Tag Archives: King

Love complicates things (3rd Sunday after Pentecost)

Readings (Track 1)

In the middle of Jesus’ argument with the scribes he tells this short parable: “But no one can enter a strong man’s house and plunder his property without first tying up the strong man; then indeed the house can be plundered.” Plunder: that’s an intriguing image for what Jesus is about. For what God’s about, for that matter. The Exodus: plunder on a national scale. The mob stirred up by Paul and Silas’ presence in Thessalonica didn’t get it entirely wrong: “These people who have been turning the world upside down have come here also” (Acts 17:6). No wonder Paul’s regularly in trouble—as we heard in our second reading.

But it’s not plunder for the sake of plunder (“My pile of loot’s bigger than yours!”), but, whether at the Exodus or in Galilee, for human freedom, restoring it so that it can be used well. Pulling back the camera to take in all of Mark’s Gospel, whether in the exorcisms, the healings, the conversations or the proclamation, that plundering is about restoring human freedom and encouraging us humans to use it well. The first thing out of Jesus’ mouth in that Gospel: “The time is fulfilled, and the kingdom of God has come near; repent, and believe in the good news” (1:15).

_TO DO:_
(a) Reproduce the sermon word for word, starting with "In the middle" and going on through "our second reading.".
(b) Answer these questions using the sermon:
(i) For which Sunday is the sermon titled?
(ii) In which city was a mob stirred up by the presence of Paul and Silas?
(iii) What chapter-and-verse reference does the sermon give for the first words Jesus speaks in Mark's Gospel?

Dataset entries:
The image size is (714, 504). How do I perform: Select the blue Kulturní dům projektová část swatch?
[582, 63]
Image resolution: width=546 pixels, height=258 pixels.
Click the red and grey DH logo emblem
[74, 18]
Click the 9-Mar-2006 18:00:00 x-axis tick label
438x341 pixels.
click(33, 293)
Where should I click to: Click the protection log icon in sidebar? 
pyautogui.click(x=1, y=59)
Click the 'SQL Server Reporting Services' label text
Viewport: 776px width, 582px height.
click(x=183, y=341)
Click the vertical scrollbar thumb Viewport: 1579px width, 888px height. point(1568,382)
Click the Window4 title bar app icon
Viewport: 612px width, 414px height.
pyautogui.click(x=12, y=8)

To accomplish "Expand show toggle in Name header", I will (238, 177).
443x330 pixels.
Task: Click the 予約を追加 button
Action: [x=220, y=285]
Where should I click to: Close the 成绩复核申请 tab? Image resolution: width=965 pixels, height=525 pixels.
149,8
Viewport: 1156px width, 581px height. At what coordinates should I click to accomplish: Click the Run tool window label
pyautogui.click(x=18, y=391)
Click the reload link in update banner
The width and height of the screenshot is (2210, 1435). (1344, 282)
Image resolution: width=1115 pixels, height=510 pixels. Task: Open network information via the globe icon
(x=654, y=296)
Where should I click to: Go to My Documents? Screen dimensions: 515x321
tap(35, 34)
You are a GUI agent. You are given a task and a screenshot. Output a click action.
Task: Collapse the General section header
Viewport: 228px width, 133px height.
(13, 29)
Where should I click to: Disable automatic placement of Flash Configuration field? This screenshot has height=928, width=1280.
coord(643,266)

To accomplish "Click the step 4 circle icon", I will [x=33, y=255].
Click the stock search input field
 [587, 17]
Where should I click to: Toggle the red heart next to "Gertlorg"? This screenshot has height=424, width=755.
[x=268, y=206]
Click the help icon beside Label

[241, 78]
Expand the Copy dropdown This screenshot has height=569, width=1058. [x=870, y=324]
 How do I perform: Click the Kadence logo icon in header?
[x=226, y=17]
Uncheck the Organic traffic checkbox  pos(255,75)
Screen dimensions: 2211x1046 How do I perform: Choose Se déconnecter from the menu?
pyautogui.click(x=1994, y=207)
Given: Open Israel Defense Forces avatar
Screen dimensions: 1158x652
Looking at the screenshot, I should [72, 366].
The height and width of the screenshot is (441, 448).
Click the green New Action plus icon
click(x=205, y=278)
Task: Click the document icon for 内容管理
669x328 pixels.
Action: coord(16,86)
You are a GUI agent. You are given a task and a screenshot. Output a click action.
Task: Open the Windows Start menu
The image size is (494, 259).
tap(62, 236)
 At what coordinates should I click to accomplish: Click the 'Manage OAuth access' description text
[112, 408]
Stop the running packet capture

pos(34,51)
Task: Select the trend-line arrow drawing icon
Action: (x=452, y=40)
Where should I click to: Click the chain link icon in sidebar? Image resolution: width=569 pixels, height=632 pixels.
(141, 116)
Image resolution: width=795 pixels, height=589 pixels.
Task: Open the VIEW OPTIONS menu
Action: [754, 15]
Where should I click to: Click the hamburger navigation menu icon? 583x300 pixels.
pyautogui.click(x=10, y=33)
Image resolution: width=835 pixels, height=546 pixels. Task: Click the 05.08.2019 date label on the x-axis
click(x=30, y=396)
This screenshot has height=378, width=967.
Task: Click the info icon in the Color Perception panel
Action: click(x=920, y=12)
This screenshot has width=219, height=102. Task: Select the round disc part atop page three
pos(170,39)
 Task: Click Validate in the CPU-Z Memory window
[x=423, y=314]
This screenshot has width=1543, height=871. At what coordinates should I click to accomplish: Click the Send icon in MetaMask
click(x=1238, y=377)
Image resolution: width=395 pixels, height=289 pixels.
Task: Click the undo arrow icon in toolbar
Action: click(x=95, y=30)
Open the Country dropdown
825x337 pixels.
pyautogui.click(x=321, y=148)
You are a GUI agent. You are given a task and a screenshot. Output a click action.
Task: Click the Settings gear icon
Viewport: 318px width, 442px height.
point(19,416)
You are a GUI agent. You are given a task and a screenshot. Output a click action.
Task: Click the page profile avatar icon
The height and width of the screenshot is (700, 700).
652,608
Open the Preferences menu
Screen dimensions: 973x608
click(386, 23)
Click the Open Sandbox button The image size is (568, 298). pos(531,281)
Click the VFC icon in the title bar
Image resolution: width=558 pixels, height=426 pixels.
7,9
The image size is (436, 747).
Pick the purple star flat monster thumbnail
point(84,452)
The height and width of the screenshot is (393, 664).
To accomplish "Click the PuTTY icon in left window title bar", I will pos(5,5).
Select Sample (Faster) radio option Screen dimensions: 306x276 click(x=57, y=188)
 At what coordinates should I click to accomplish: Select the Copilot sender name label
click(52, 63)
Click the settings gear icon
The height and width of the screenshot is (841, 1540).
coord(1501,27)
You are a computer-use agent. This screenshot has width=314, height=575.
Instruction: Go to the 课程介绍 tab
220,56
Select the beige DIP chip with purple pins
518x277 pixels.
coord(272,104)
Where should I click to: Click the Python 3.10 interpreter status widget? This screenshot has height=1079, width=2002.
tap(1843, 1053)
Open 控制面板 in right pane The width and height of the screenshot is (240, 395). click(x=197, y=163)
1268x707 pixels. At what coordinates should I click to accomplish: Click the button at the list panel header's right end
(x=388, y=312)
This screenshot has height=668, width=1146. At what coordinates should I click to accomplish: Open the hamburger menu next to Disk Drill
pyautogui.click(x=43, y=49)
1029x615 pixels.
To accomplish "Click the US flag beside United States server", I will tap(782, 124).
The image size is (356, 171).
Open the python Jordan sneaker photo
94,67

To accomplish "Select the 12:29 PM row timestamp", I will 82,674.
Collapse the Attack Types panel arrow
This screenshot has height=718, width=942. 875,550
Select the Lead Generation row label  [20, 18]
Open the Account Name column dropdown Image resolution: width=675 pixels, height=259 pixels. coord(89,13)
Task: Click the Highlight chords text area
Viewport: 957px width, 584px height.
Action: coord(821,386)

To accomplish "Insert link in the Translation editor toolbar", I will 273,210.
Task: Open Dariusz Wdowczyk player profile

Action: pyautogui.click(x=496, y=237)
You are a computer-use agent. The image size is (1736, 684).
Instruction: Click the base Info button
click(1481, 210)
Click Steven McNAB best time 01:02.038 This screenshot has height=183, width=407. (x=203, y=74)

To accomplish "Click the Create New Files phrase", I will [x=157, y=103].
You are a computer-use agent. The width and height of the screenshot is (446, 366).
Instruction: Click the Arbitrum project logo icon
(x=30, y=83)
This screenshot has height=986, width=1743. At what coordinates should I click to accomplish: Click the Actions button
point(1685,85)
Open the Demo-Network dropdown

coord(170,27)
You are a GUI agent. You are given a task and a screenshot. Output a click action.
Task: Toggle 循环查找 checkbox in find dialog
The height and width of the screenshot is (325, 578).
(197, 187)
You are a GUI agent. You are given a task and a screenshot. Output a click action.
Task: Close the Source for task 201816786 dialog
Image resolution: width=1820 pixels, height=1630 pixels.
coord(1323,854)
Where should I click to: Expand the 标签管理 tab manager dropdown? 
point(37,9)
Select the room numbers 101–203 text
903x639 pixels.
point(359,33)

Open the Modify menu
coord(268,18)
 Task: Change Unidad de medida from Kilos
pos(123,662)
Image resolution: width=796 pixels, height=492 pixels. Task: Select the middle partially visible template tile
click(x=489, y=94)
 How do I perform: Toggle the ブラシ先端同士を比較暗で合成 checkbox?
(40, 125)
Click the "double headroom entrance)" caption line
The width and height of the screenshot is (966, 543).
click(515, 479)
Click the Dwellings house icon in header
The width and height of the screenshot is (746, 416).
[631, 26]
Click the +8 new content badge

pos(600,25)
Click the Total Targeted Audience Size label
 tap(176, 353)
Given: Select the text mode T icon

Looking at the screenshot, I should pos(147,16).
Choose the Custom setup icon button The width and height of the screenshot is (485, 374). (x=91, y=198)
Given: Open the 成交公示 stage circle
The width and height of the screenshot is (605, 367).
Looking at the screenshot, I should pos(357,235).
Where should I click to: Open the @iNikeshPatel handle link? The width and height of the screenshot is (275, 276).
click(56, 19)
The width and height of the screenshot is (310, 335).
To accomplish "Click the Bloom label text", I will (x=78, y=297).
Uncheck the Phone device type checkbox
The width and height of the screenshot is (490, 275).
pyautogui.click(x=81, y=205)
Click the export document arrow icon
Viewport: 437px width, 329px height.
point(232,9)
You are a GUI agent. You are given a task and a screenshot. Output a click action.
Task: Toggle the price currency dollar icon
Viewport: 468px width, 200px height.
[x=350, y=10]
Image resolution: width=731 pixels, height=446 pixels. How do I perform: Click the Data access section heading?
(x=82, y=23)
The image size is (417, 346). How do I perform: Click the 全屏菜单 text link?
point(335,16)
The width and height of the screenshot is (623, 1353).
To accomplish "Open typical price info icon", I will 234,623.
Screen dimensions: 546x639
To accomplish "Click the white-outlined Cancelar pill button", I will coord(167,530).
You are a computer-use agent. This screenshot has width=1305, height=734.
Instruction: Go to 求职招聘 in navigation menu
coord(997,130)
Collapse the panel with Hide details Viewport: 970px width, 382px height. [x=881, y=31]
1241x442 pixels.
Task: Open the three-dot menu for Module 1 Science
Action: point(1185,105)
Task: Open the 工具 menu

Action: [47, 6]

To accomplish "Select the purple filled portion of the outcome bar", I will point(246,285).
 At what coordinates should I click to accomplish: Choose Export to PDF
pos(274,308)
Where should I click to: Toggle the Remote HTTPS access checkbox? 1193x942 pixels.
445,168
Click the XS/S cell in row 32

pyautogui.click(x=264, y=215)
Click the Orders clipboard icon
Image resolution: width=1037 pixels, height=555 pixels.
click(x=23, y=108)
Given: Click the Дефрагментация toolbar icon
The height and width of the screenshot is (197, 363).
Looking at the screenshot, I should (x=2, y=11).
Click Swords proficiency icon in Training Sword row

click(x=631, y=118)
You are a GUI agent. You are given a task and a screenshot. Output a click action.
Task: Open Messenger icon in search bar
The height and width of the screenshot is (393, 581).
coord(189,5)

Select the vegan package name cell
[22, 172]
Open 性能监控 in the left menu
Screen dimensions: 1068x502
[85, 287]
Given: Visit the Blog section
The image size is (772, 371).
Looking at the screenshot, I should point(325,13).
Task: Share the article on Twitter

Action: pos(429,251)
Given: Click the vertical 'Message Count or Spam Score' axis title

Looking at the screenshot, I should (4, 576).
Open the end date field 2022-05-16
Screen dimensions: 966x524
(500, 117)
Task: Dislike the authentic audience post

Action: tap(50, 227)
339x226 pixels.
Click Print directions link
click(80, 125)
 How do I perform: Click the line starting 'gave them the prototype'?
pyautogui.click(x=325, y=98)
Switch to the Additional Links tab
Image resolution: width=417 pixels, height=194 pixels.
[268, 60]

_OUTPUTS IN ORDER:_
(a)
In the middle of Jesus’ argument with the scribes he tells this short parable: “But no one can enter a strong man’s house and plunder his property without first tying up the strong man; then indeed the house can be plundered.” Plunder: that’s an intriguing image for what Jesus is about. For what God’s about, for that matter. The Exodus: plunder on a national scale. The mob stirred up by Paul and Silas’ presence in Thessalonica didn’t get it entirely wrong: “These people who have been turning the world upside down have come here also” (Acts 17:6). No wonder Paul’s regularly in trouble—as we heard in our second reading.

(b)
(i) The 3rd Sunday after Pentecost
(ii) Thessalonica
(iii) 1:15